Voltando a Bolonha. Esta não é só uma exposição. Não é só lugar onde se distingue em prémio o que de melhor se faz no livro infantil pelo mundo. Bolonha é um negócio também: é desde 1964 um dos principais espaços de compra e venda de direitos de livros.

Mafalda Milhões, a editora (é mais do que isso: é uma self-made woman) da O Bichinho de Conto, lembra na primeira pessoa como é a azáfama da feira para quem, como ela, edita os seus livros e os dos outros — e compra-os –, mas também está na feira para vender o que faz. “As feiras como a de Bolonha são muito violentas. Absorvem-te. Quando vou — e este ano também vamos a Bolonha –, sinto-me como naquela rábula da Ivone Silva, a “Olívia Patroa, Olívia Costureira”: tenho que vender o que faço e comprar o que quero editar. Costumo dizer que compro melhor do que aquilo que me vendo. [Risos] Não me sei vender. Mas sei o que quero. E vou atrás de coisas novas, coisas que não conheço. Claro que nem sempre há. Mas por vezes lá encontras um clássico que devia ter sido e não foi”, explica Mafalda. E lembra, gracejando: “O que há de mais engraçado nas feiras é que vês adultos, com livros infantis na mão, a contar histórias a outros adultos, estes últimos com um iPad ou uma máquina de calcular na mão. É belo. Mas também é assustador.”

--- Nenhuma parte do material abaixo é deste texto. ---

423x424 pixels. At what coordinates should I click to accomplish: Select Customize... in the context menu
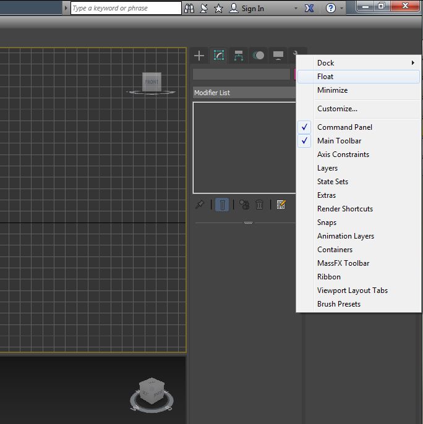click(x=337, y=109)
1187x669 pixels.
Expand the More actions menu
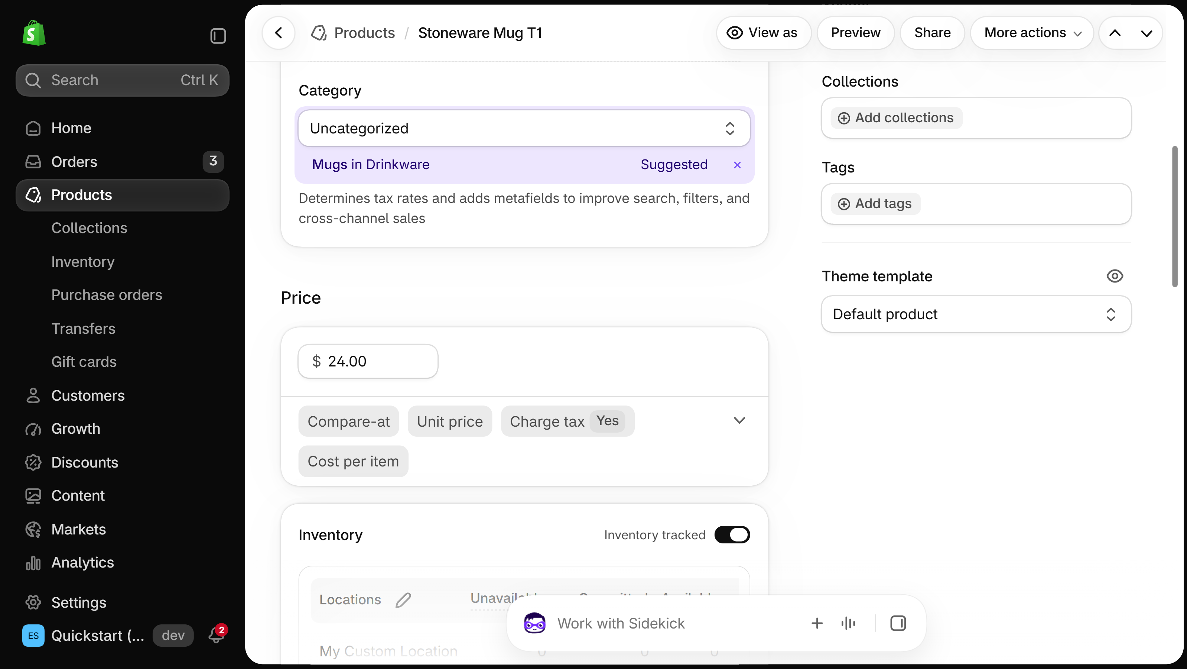[x=1032, y=33]
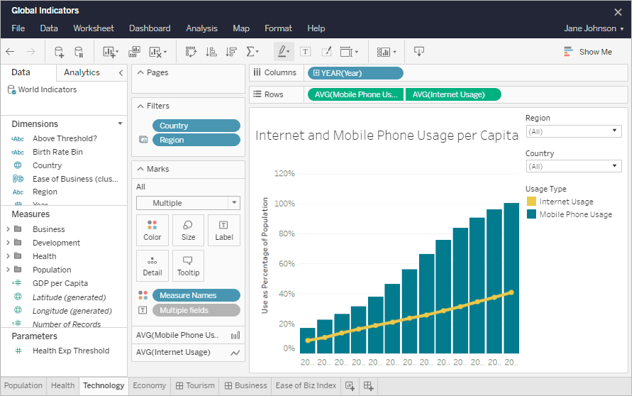Open the Analysis menu
The width and height of the screenshot is (634, 396).
point(201,28)
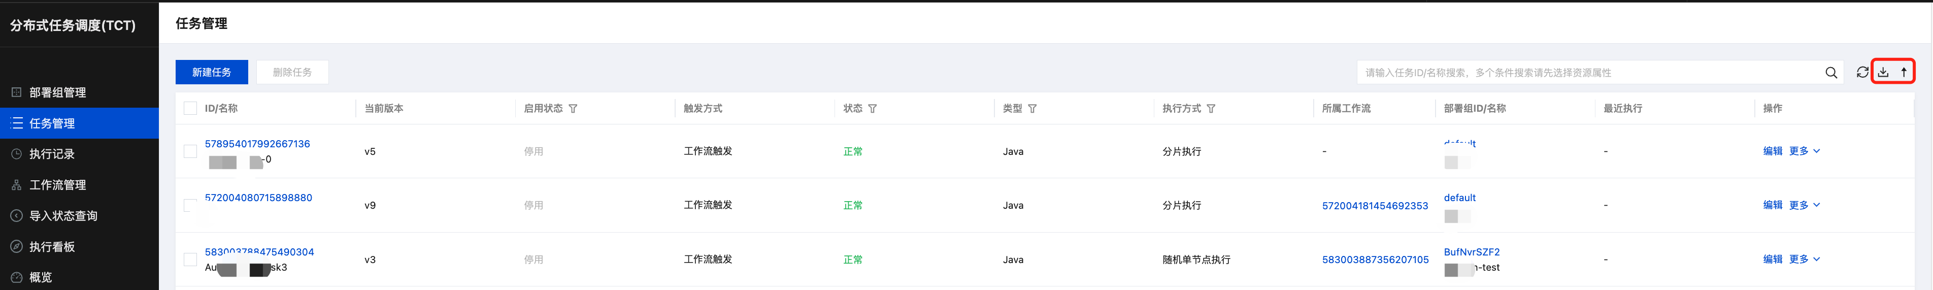Click the download export icon
Viewport: 1933px width, 290px height.
pyautogui.click(x=1883, y=72)
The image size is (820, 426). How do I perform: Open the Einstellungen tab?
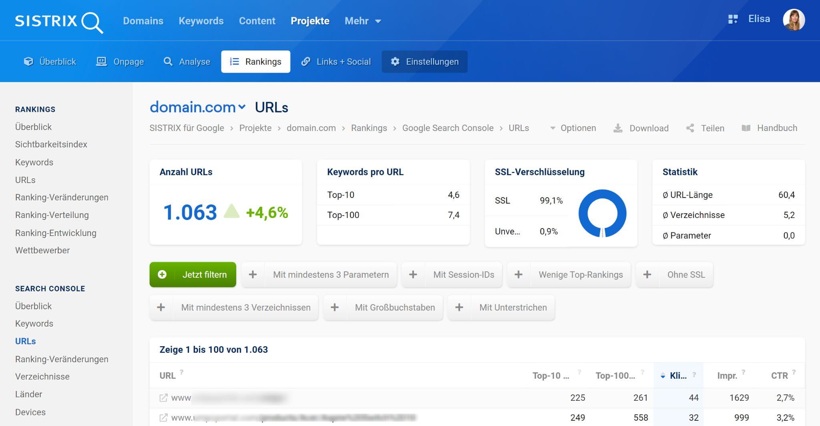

A participação oficial portuguesa na Feira do Livro Infantil e Juvenil de Bolonha é responsabilidade da Direcção-Geral do Livro, Arquivos e Bibliotecas, que apresenta, num stand próprio, uma seleção de livros editados ao longo do último ano. O trabalho de Paulo Ferreira, em Bolonha ou noutra feira, é prévio. “Isto não é só chegar a Bolonha e vender, vender, vender. Ou comprar, comprar, comprar. O nosso trabalho prolonga-se por meses. Por exemplo: se há uma feira no Brasil, eu tenho que estudar as editoras brasileiras, fazer um trabalho de prospeção e perceber em quais de adequam os trabalhos dos meus escritores ou ilustradores. O trabalho do Paulo Galindro, mais analógico, é diferente do do Afonso Cruz, que é um ilustrador mais digital.” E lembra outro exemplo: “Na Colômbia um dos grandes problemas é a gravidez na adolescência. Ora, a Ana Saldanha tem um livro que fala precisamente sobre isso. Apresentei-o na feira de Bogotá e sete meses depois tínhamos uma edição da Ana na Colômbia.”

O maior medo de um editor (ou de um consultor editorial, como Paulo) numa feira como a de Bolonha é deixar escapar entre os dedos um livro que é uma galinha dos ovos de ouro. “Não, nem sempre se acerta. Por exemplo, quando a saga Harry Potter saiu, havia muitos ‘harry potters’ no mercado. E tinham um sucesso moderado. Quem é que podia imaginar que aqueles livros iam vender tanto? Ninguém. Ou melhor, alguém. Quem o fez, ficou rico. O que não falta são histórias de editores que perderam um sucesso editorial porque não tiveram o faro necessário.”

Mas então, como escolhe quem escolhe? “Em Bolonha há de tudo, livros bons e menos bons. Há livros que eu nunca ofereceria ao meu sobrinho, por exemplo. Lá porque um livro vendeu 40 mil exemplares, não quer dizer que vá ser um sucesso editorial em Portugal. É que vender 40 mil na China ou nos Estados Unidos, não é o mesmo que vender 40 mil aqui ao lado, em Espanha. Ou em França. O editor, quando vai a uma feira escolher livros, não vai escolher unicamente em função disso, das vendas. Há que escolher em função do seu público, que são as crianças. O editor conhece as cores, o traço e as narrativas que elas querem. E, claro, em paralelo, tem que escolher em função do seu gosto pessoal: eu lia isto?“, lembra o diretor-geral da Booktailors.